Pull out every line in the listing that contains the word "agent", matching its case exactly.

┄┄┄┄┄┄

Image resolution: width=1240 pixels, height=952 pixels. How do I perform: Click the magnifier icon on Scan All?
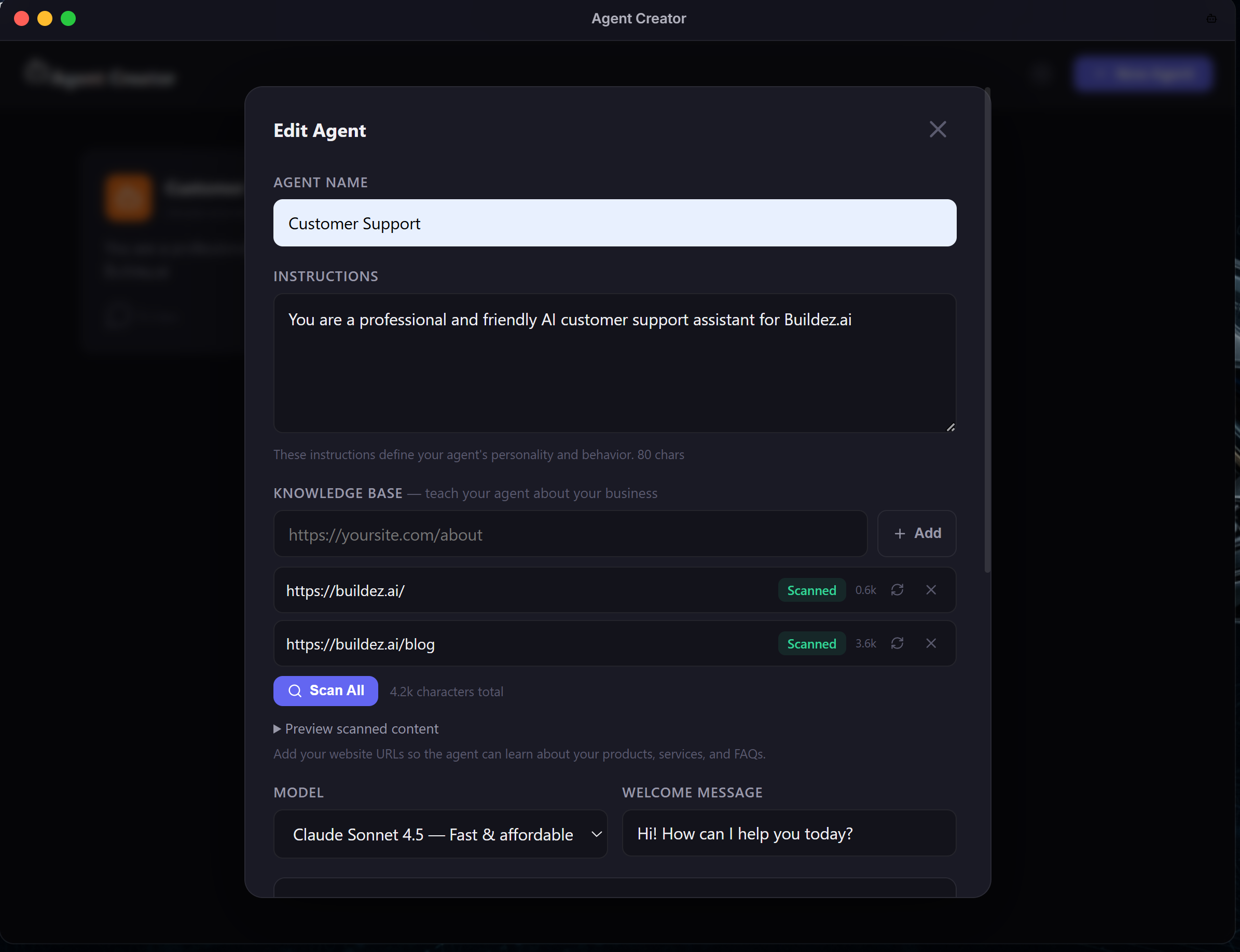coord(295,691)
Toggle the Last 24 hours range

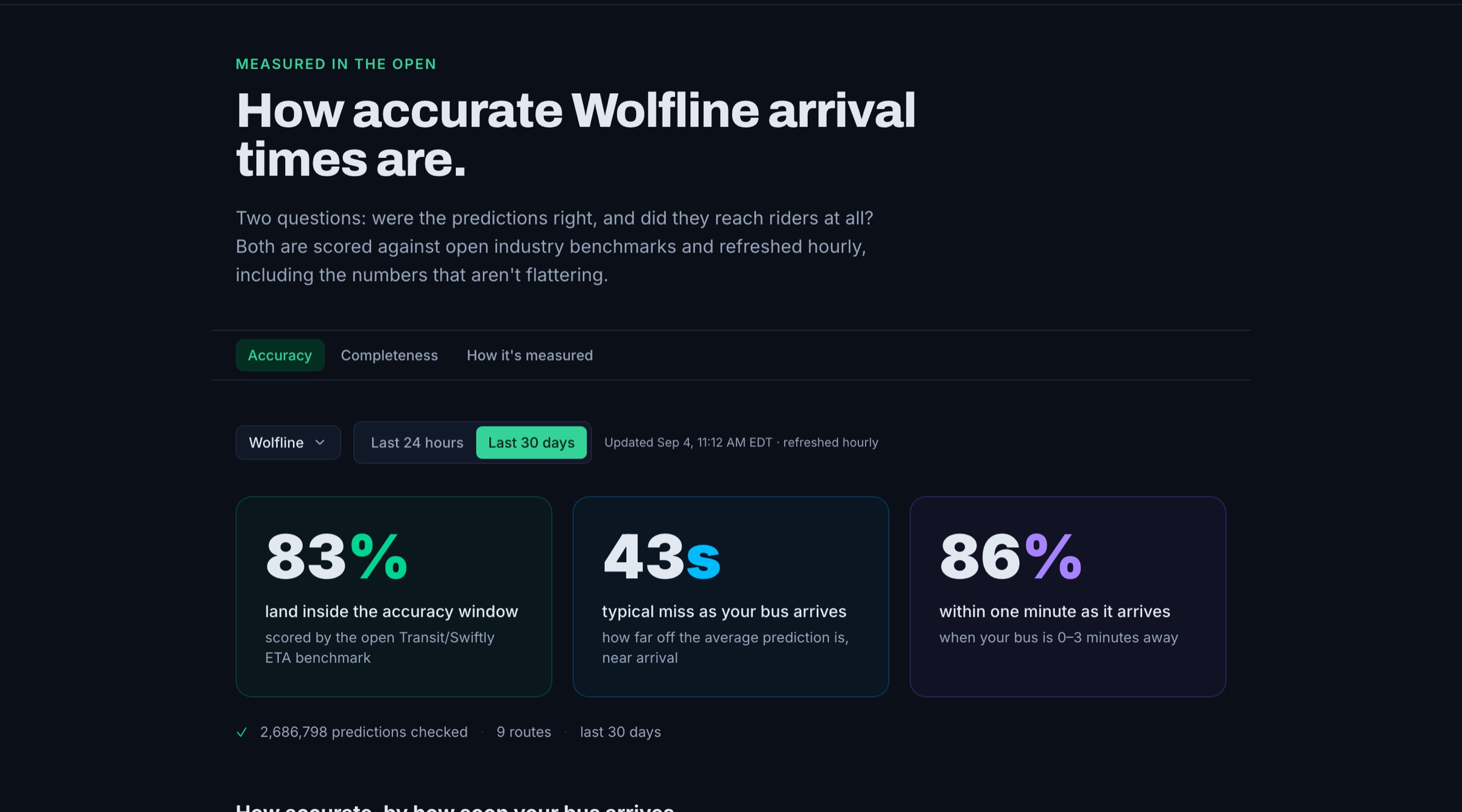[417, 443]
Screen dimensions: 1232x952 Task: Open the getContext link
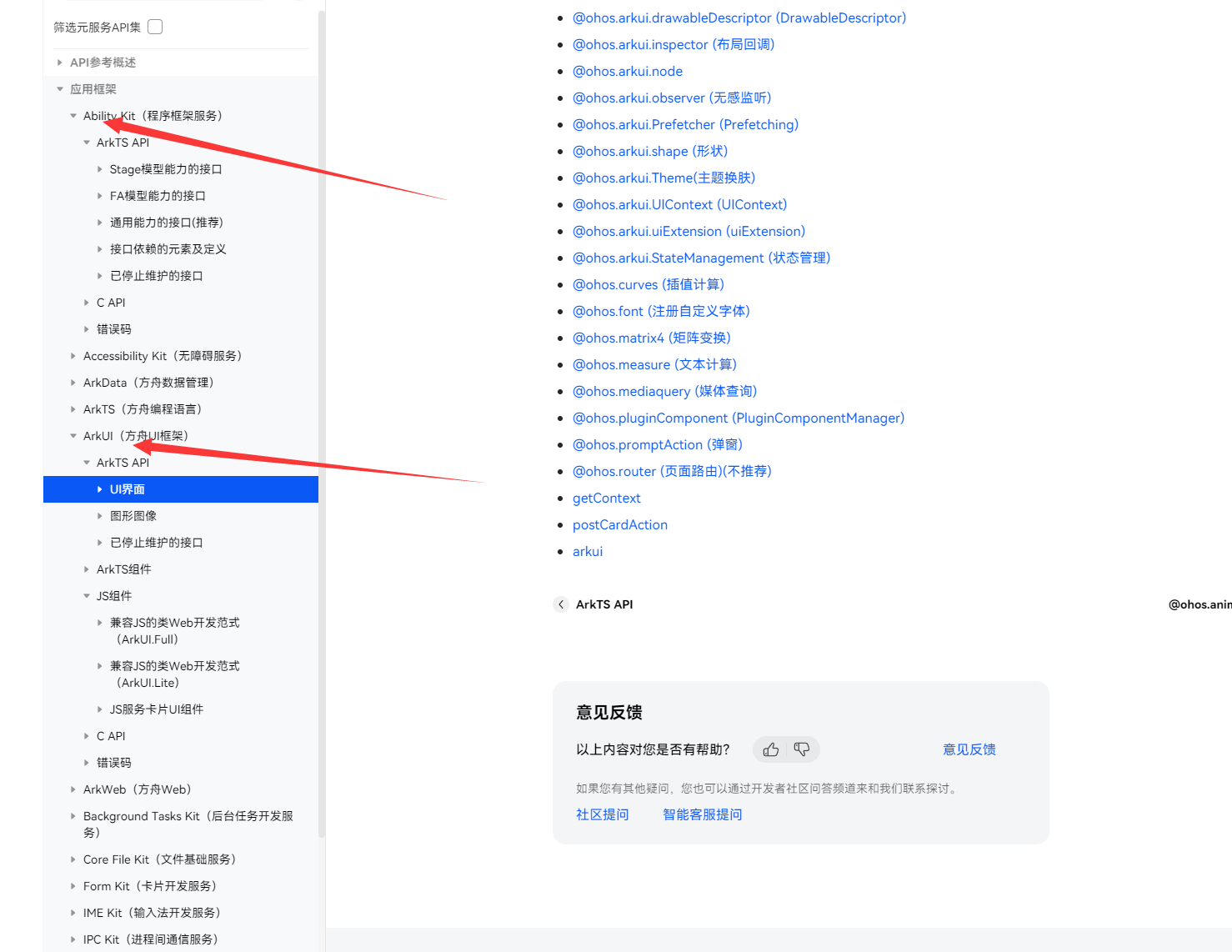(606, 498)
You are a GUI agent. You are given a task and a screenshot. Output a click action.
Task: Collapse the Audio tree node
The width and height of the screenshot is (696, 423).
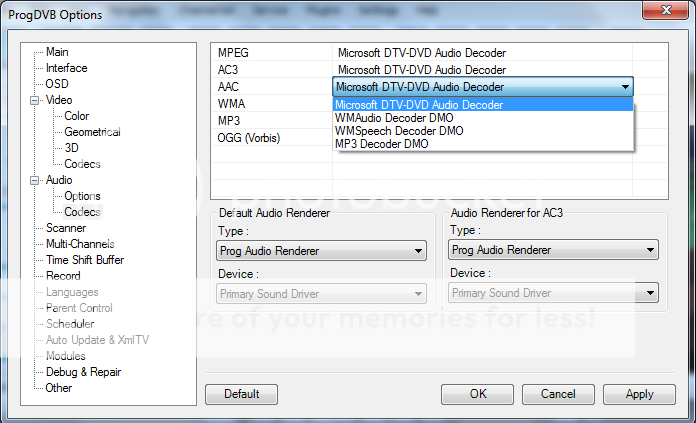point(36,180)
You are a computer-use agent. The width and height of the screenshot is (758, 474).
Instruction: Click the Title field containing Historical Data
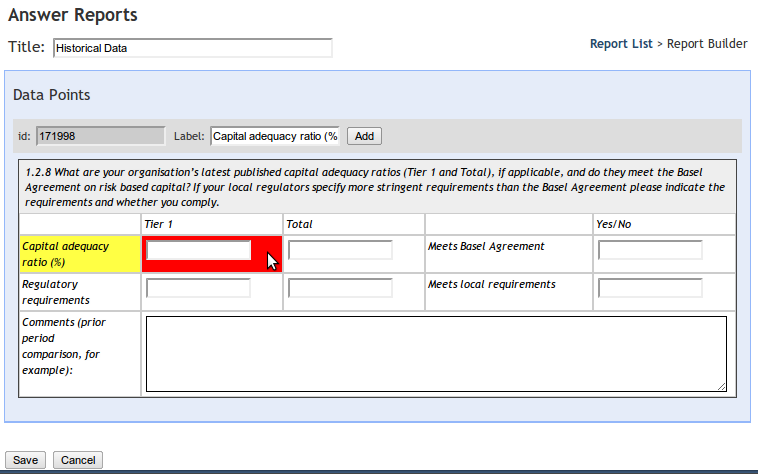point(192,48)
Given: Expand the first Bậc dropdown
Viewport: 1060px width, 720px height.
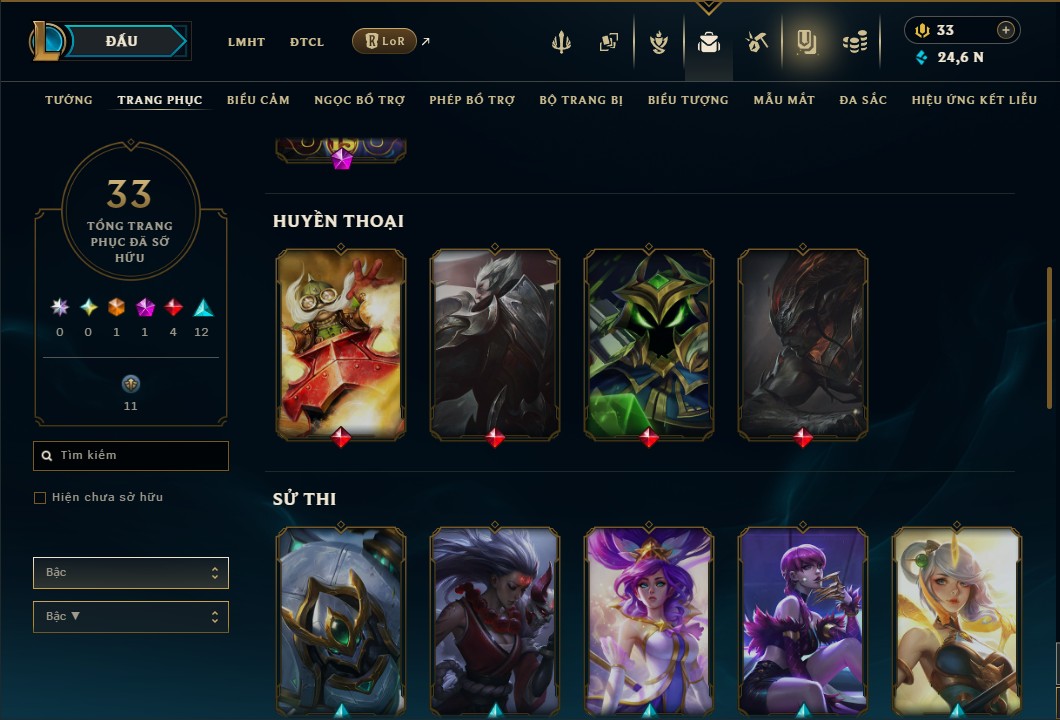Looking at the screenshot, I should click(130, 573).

┄┄┄┄┄┄

• **EXERCISE RESPONSE**:
You are a GUI agent. You are given a task and a screenshot. Output a click action.
You are a computer-use agent. The width and height of the screenshot is (758, 474).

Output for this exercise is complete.